[Humanist] 28.442 HTML vs XML for TEI

Humanist Discussion Group willard.mccarty at mccarty.org.uk
Mon Oct 27 08:49:45 CET 2014


                 Humanist Discussion Group, Vol. 28, No. 442.
            Department of Digital Humanities, King's College London
                       www.digitalhumanities.org/humanist
                Submit to: humanist at lists.digitalhumanities.org

  [1]   From:    Desmond Schmidt <desmond.allan.schmidt at gmail.com>        (653)
        Subject: Re:  28.437 HTML vs XML for TEI

  [2]   From:    Desmond Schmidt <desmond.allan.schmidt at gmail.com>        (620)
        Subject: Re:  28.437 HTML vs XML for TEI


--[1]------------------------------------------------------------------------
        Date: Mon, 27 Oct 2014 06:20:09 +1000
        From: Desmond Schmidt <desmond.allan.schmidt at gmail.com>
        Subject: Re:  28.437 HTML vs XML for TEI
        In-Reply-To: <20141025081254.61A147829 at digitalhumanities.org>


Hi Martin,

this is going to be a quick email, because I have run out of time to
continue this discussion. So I'll answer all the current points and then
stop. What it has revealed to me is the need to research this topic
further, and that it cannot be resolved by a discussion on Humanist.

> XML will be superceded by something better; but most of us don't believe
> that is close, and in fact, as schema, query and transformation languages
> and tools keep getting better, XML is actually working better for us all
> the time.

It rather depends on who you ask. If you ask someone who has a vested
interest in the continuation of XML then of course they are going to say
these kinds of things. I only go by what James Clark said in the link I
sent earlier (http://blog.jclark.com/2010/11/xml-vs-web_24.html), that XML
is being replaced by JSON as a Web technology. He said that 4 years ago and
this has pretty much happened since.

As to the question of it as a mixed content technology I see it as
dependent on the Web use of XML. I don't want to crystal-ball gaze but for
those of us who have seen big technologies come and go before the pattern
is clear.

"So what's the way forward? I think the Web community has spoken, and it's
clear that what it wants is HTML5, JavaScript and JSON. "(note the absence
of XML)

And he should know: he invented the name XML, wrote the first XML-parser (I
think), and XSLT. He's Mr XML if anyone is. Humanists need to be insulated
from that kind of change. That is why I was urging that TEI be made
abstract, not bound to changeable technology.

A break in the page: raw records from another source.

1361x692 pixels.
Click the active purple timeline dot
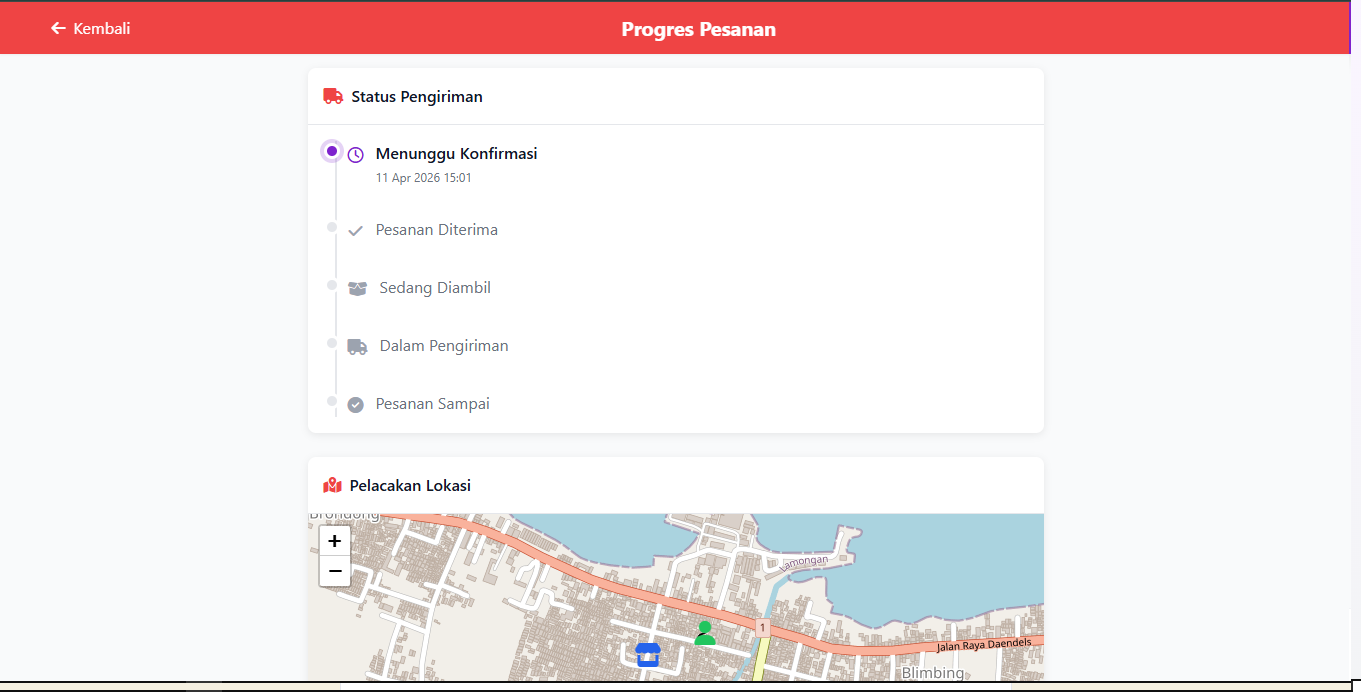tap(332, 151)
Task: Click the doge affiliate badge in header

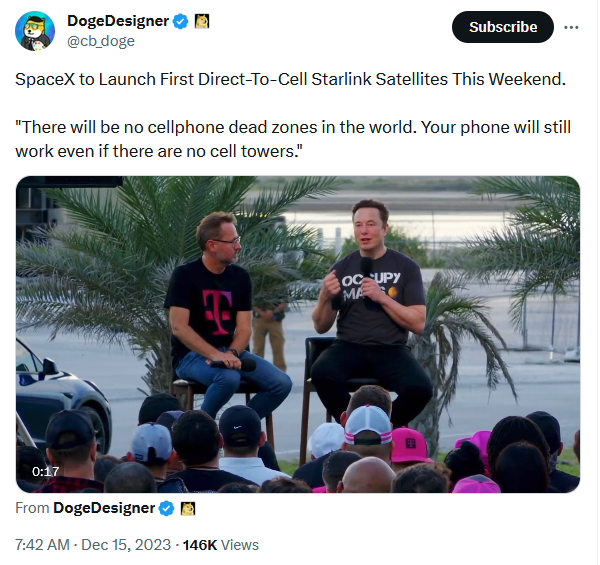Action: pos(202,21)
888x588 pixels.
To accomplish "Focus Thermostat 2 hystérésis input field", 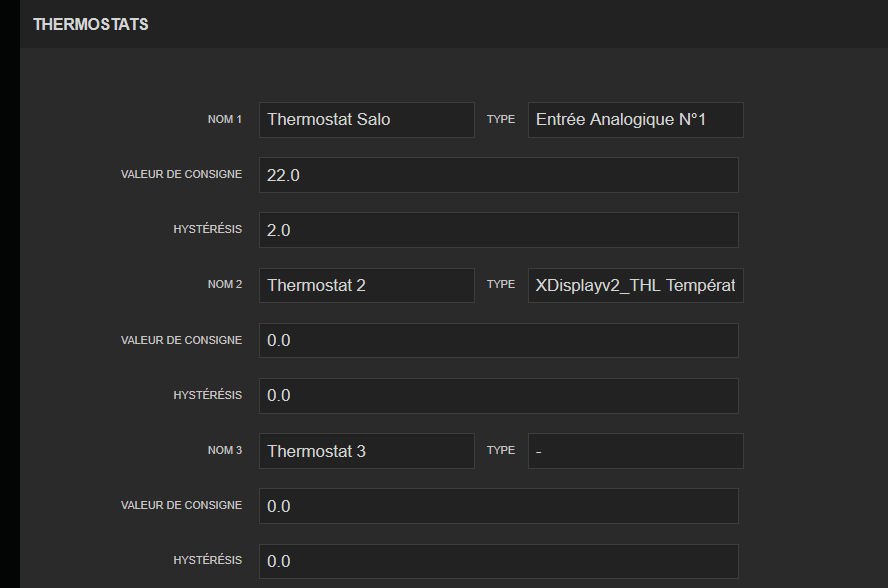I will 498,395.

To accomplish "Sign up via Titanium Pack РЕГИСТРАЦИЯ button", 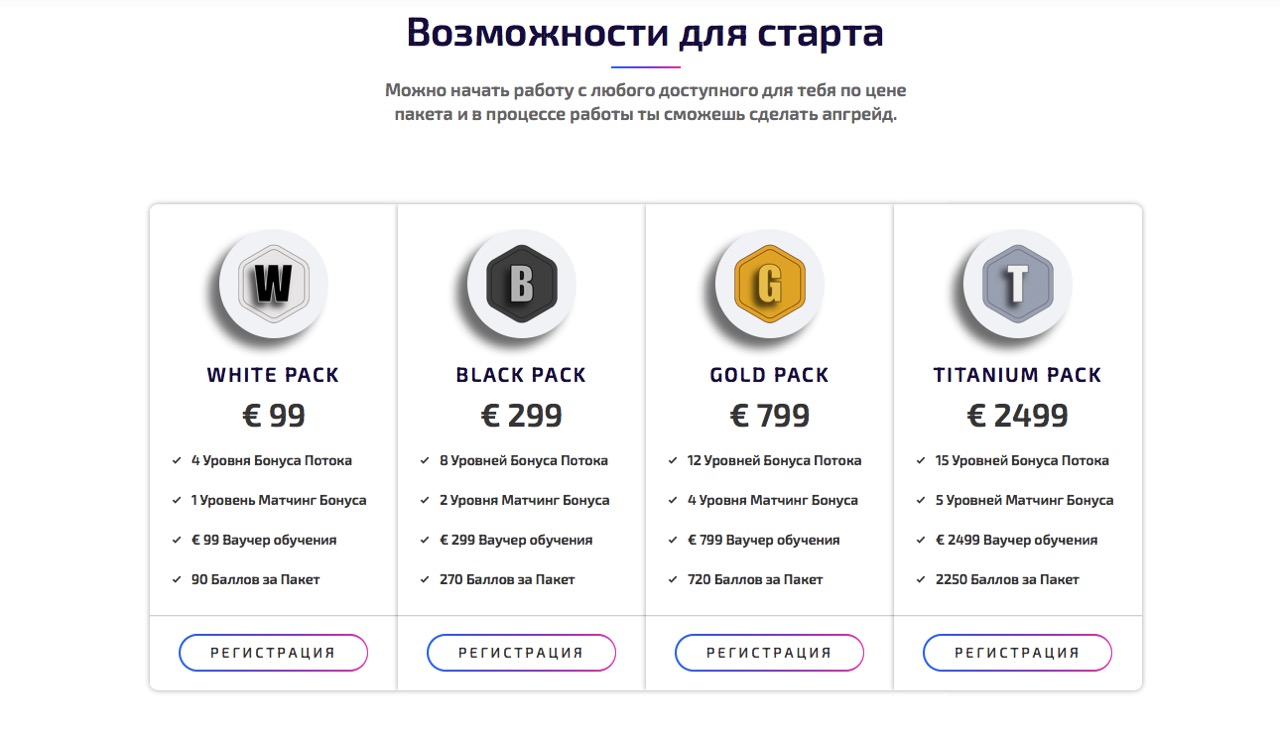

> In HTML, there is no prescribed or recommended way of encoding a line of
> verse; we would all have to make up our own systems

A good point. The question is, does it really matter? What are we going to
do with that information? I'm not sure that semantically knowing that
something is a line is going to help us "understand" anything about the
text. Probably all we want to do is format it.

> TEI is huge, and one of the first things we do when starting a TEI project
> is to further constrain it so that it contains only what we need.

Even when you "constrain it" you're still defining a specific markup
language that hasn't existed before. Once you do that you are required to
write software that can process that language. You might get by with a
generic stylesheet, but for any anything more you're binding the encoding
to custom software. So forget about interoperability from that moment on.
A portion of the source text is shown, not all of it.